I would try use the shell-local command, but my machine is being built on VSphere (setup by Packer), and so I won't have the IP address needed to run the ansible command locally I think...

[Jordan Borean]

Yep I'm building on the host itself, when Packer creates the VM it sets up a forwarded port so I access it through 127.0.0.1. Sorry I can't be too much help on the VSphere side as I don't know too much about that process.

Thanks

Jordan

[SurferL]

Ah right - thanks for the clarification!

Not sure if I can do it this way as I won't know the IP address until the builder stage of Packer has finished. Unless there is some way of passing the IP address from the builder stage to the provisioner stage?

[Rickard von Essen]

You can use a shell and file provisioner to pass the ip to the host. Similar to this example (but you need to change hostname to ip etc.)

"provisioners": [

  {

    "type": "shell",

    "inline": [ "hostname > /tmp/hostname" ]

  },

  {

    "type": "file",

    "direction": "download",

    "source": "/tmp/hostname",

    "destination": "hostname"

  }

]

 

--

This mailing list is governed under the HashiCorp Community Guidelines - https://www.hashicorp.com/community-guidelines.html. Behavior in violation of those guidelines may result in your removal from this mailing list.
 
GitHub Issues: https://github.com/mitchellh/packer/issues
IRC: #packer-tool on Freenode
---
You received this message because you are subscribed to the Google Groups "Packer" group.
To unsubscribe from this group and stop receiving emails from it, send an email to packer-tool+unsubscribe@googlegroups.com.

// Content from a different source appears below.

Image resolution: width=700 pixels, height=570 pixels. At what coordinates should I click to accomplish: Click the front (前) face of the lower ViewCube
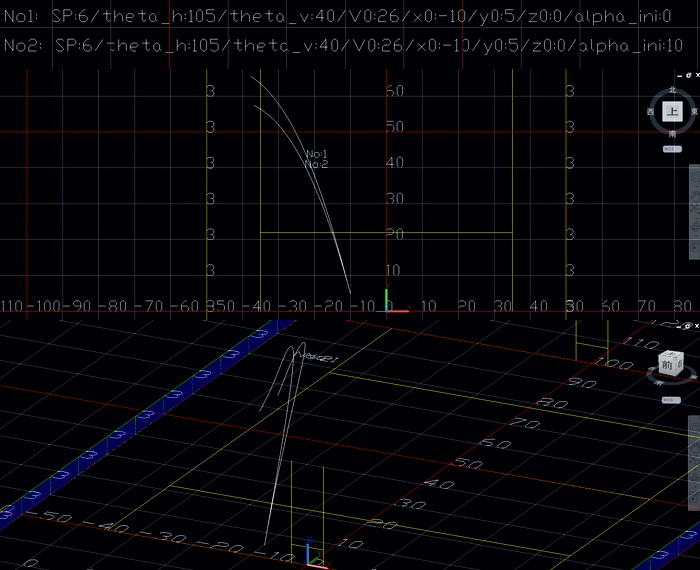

To view this discussion on the web visit https://groups.google.com/d/msgid/packer-tool/8d322568-b5b8-4e42-87f5-023277bec8ea%40googlegroups.com.

[SurferL]

Oo, so I can do something like this?

"provisioners": [

  {

    "type": "shell",

    "inline": [ "hostname > /tmp/hostname" ]

  },

  {

    "type": "file",

    "direction": "download",

    "source": "/tmp/hostname",

    "destination": "hostname"

  },

  {

    "type": "shell-local",

    "command": "ansible-playbook main.yml -i hostname -vv"

  }

]

(where hostname is in fact the ip address in a file of some description)

[SurferL]

Cool - I've managed to get a simple test working with something like this (going to a Windows host):

"provisioners": [

{

"type": "file",

"source": "ip.cmd",

"destination": "C:/tmp/ip.cmd"

},

{

"type": "windows-shell",

"inline": [

"echo [{{ user `ansible_group` }}] > C:/tmp/hosts",

"C:/tmp/ip.cmd"

]

},

{

"type": "file",

"direction": "download",

"source": "C:/tmp/hosts",

"destination": "./ansible/hosts"

},

{

"type": "shell-local",

"command": "ANSIBLE_CONFIG=./ansible.cfg ansible-playbook -v -i ./ansible/hosts -l \"{{ user `ansible_group` }}\" -e \"ansible_user={{ user `username` }} ansible_password={{ user `password` }} ansible_become_pass={{ user `password` }} ansible_port=5986 ansible_connection=winrm ansible_winrm_server_cert_validation=ignore \" ./ansible/site.yml"

}

where ip.cmd gets the IP address of the Windows host:

@echo off

FOR /F "tokens=2,3" %%A IN ('ping %computername% -n 1 -4') DO IF "from"== "%%A" set "IP=%%~B"

echo %IP:~0,-1% >> C:/tmp/hosts

Thanks Jordan and Rickard for your solutions/advice! Will test this out more thoroughly to hopefully have all my connection troubles go away! :)  

[Vivek Vara]

Dear Jordan,

This looks helping for me where I've Windows host and building Windows Image. Could you please help me to how to use Ansible in this case?